でも、トイレまで走った。帰り道も走った。そうしないと、彼女が消えてしまいそうな、そんな予感がしていた。
「はい」
そう言って彼女にトイレットペーパーを渡すと、彼女は涙を拭き、鼻をかんだ。
「さっきは、ごめん」
そう言おうと何回も思った。でも、バカみたいに大きなプライドがそれを許さなかった。
「ありっ、グスっ、がとう。」
彼女がなそう言ったのをぼくは聞き逃さなかった。
ぼくは安心して、彼女のそばで何も言わず座っていた。
窓の外には、どんよりとした空が広がっていた。
「その子は、お母さんが誰かに殺されちゃったって言ってた。ぼくの耳が正しければだけど。」
ぼくはいつの間にか話すことに夢中になっていた。はっとして山岸さんを見ると、彼女は俯いて、身体をふるわせていた。

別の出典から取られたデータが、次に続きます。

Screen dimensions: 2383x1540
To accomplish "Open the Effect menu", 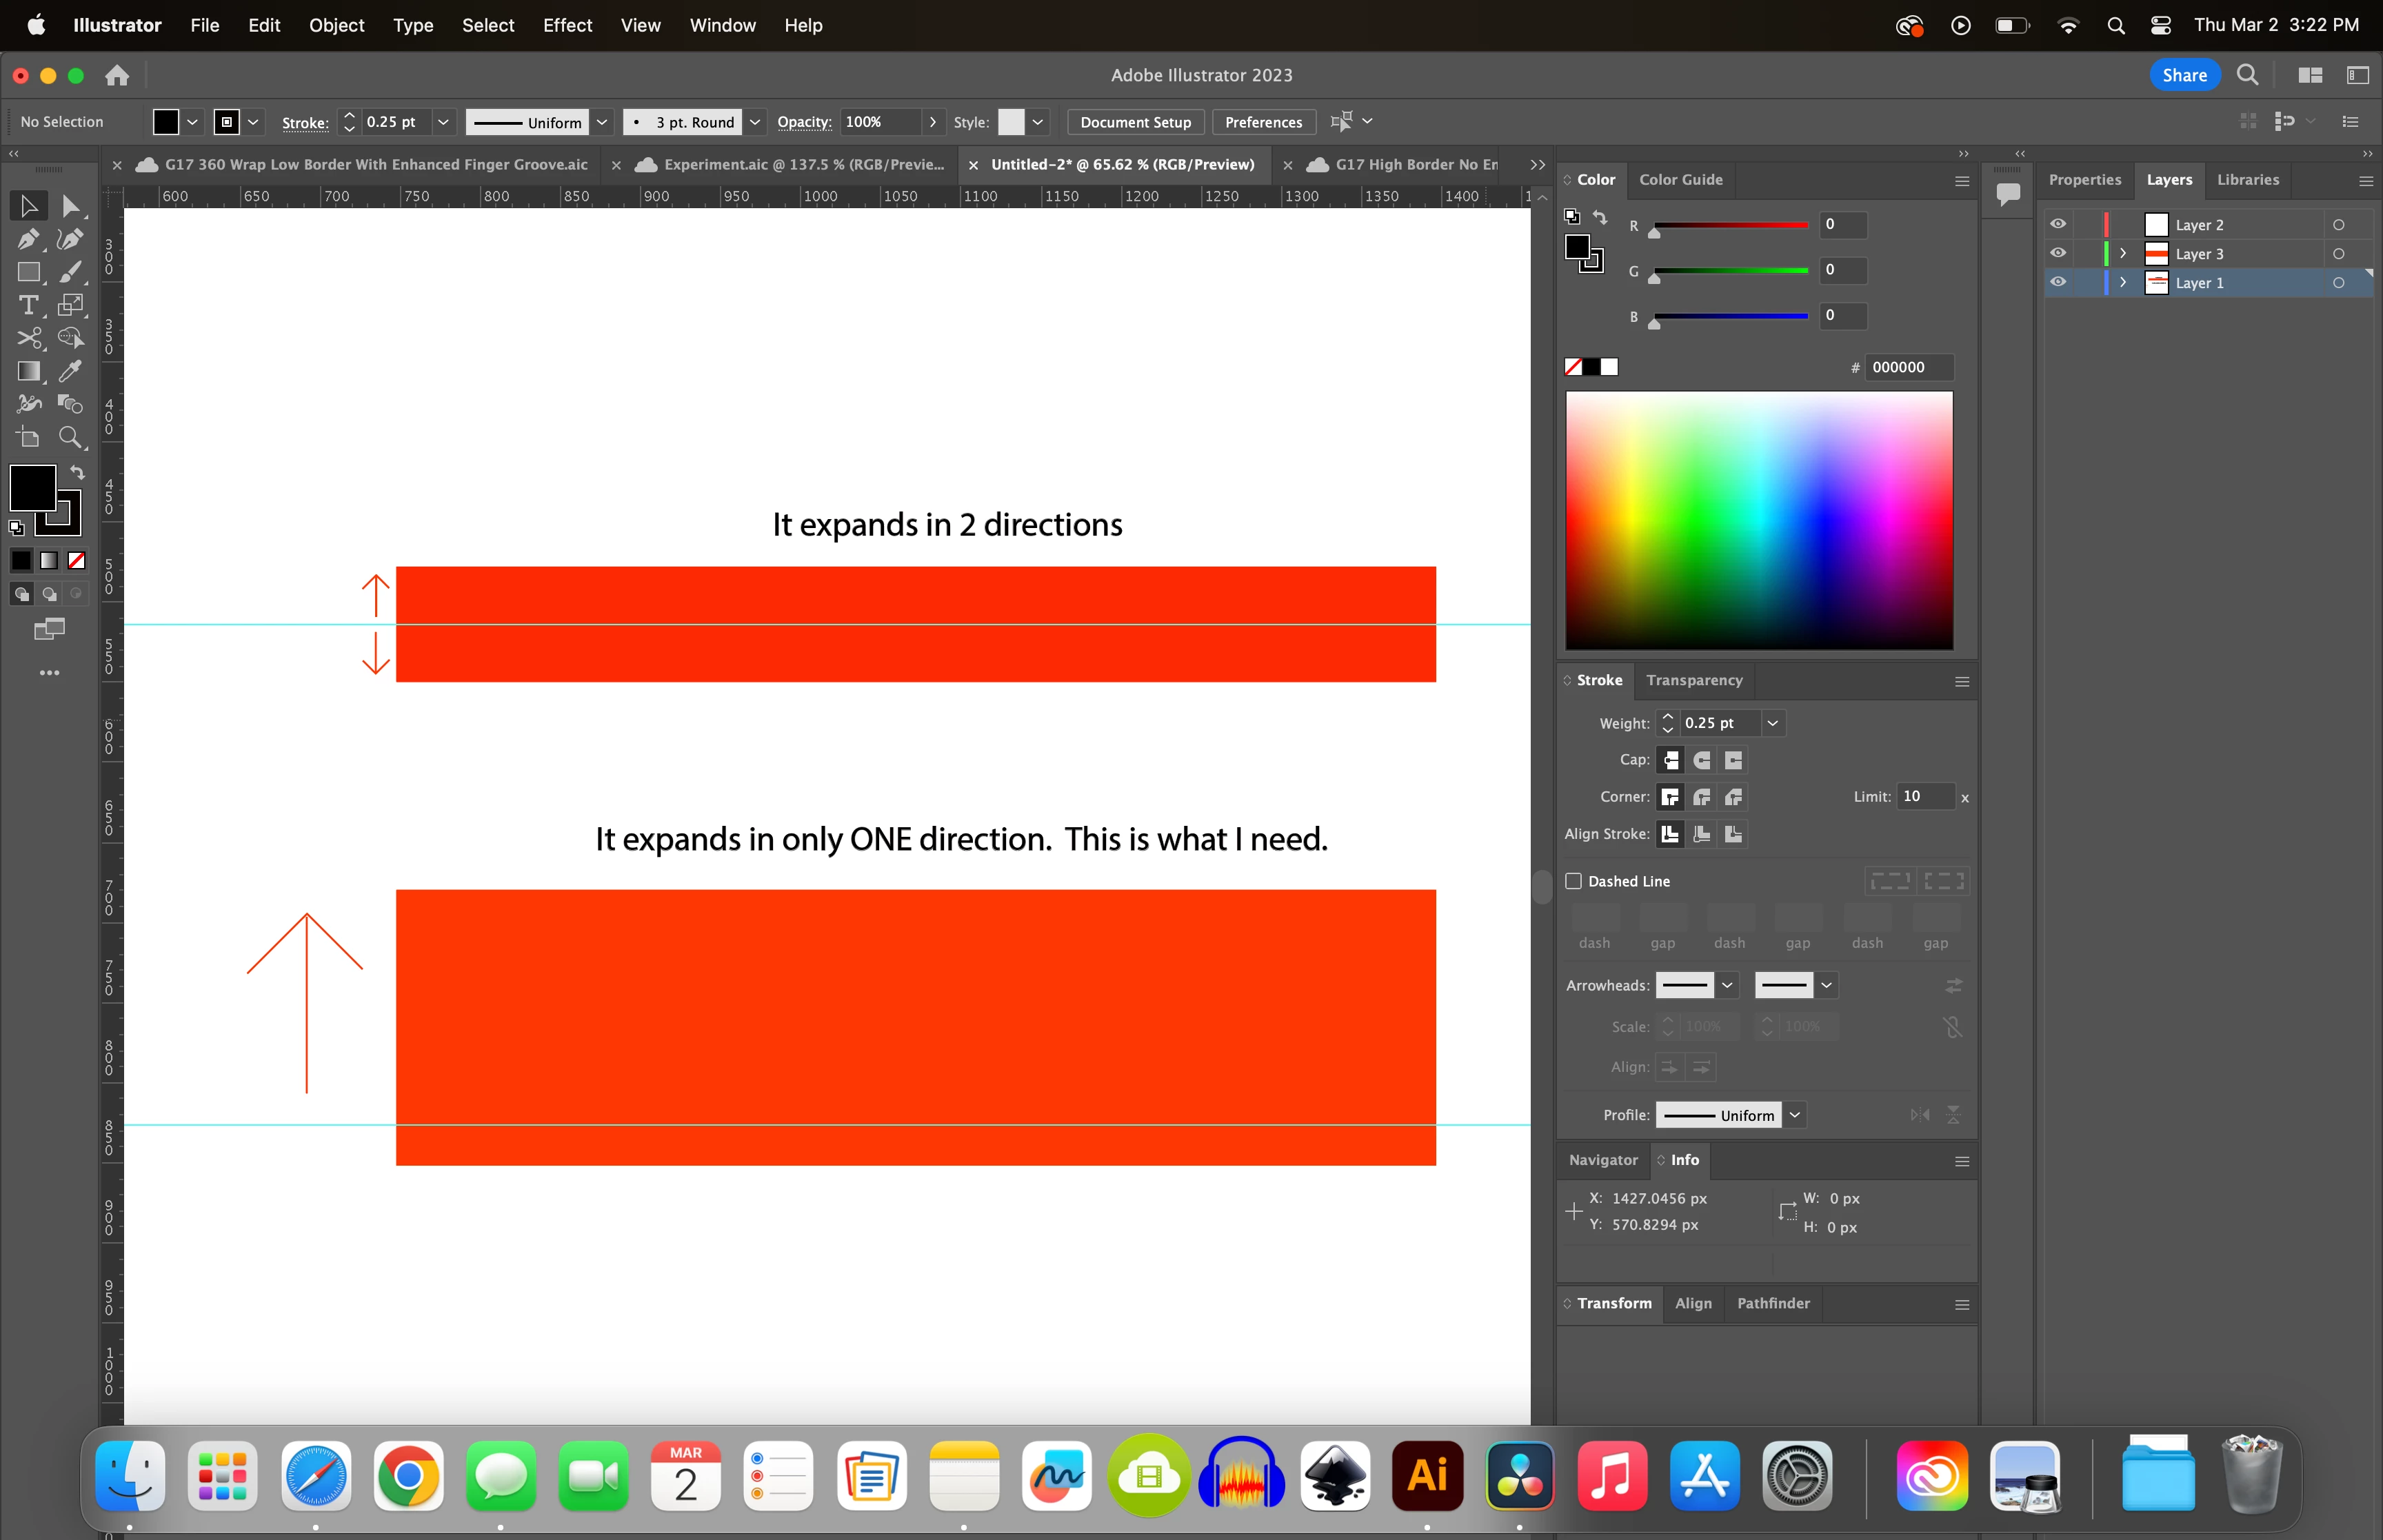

「大丈夫?ごめん、こんな話するんじゃなかった。ホントに大丈夫?」
ぼくは彼女の顔を下から覗き込む。
彼女は泣いていた。でも、同時に笑っているようにも見えた。
ゴメン、そう言って彼女は涙を拭った。
ぼくは焦りながらポケットティッシュをカバンから取り出す。彼女はそれを受け取るために、一瞬だけ、顔を挙げた。
ハッとする、という表現がピッタリだろう。その泣き顔が、あの女の子と同じ、完全に同じだったのだ。
「山岸さん…」
ぼくは、何か言うべきだった。謝罪の言葉を、慰めの言葉を。
彼女は突然立ち、1000円札を机にサッと置くと、走って店を出て行った。
店にいる人から非難、とまでは言わないでも白い目で見られているのがわかった。でも、全く気にならなかった。
でも、ぼくは彼女を追いかけようとはしなかった。何を話せばいいのか、まったくわからなかったのだ。
ぼくは、あの時のことをまた思い出していた。
彼女が一通り話しを終えたとき、太陽は傾き始めていた。
ぼくの怒りはもうどこかに消えていた。
彼女慰めようとは思わなかった。どれだけ言ったところで、ぼくは他人なのだ。ぼくなら何も言われたくないな、そう思ったのだ。
「ねぇ、何も言わないの?何も思わないの?」
彼女はそんなぼくを不思議に思ったみたいだった。
何を言っても傷つけそうで、ぼくはお母さんがぼくにしてくれていたように、彼女のキレイな髪をなでた。
彼女は驚いた目をして、すぐに俯いてしまった。
長い間、そうしていたと思う。ぼくには少なくともそう感じられた。手が疲れてきた、そう思い始めたとき、彼女は顔を上げた。
「ありがとう。」
彼女はさっと荷物を取り、部屋から出て行こうとした。
「ホントにありがとう。」
彼女は部屋をでる前に、一度振り向いて言った。
その時見た笑顔は、夕日に照らされて美しかった。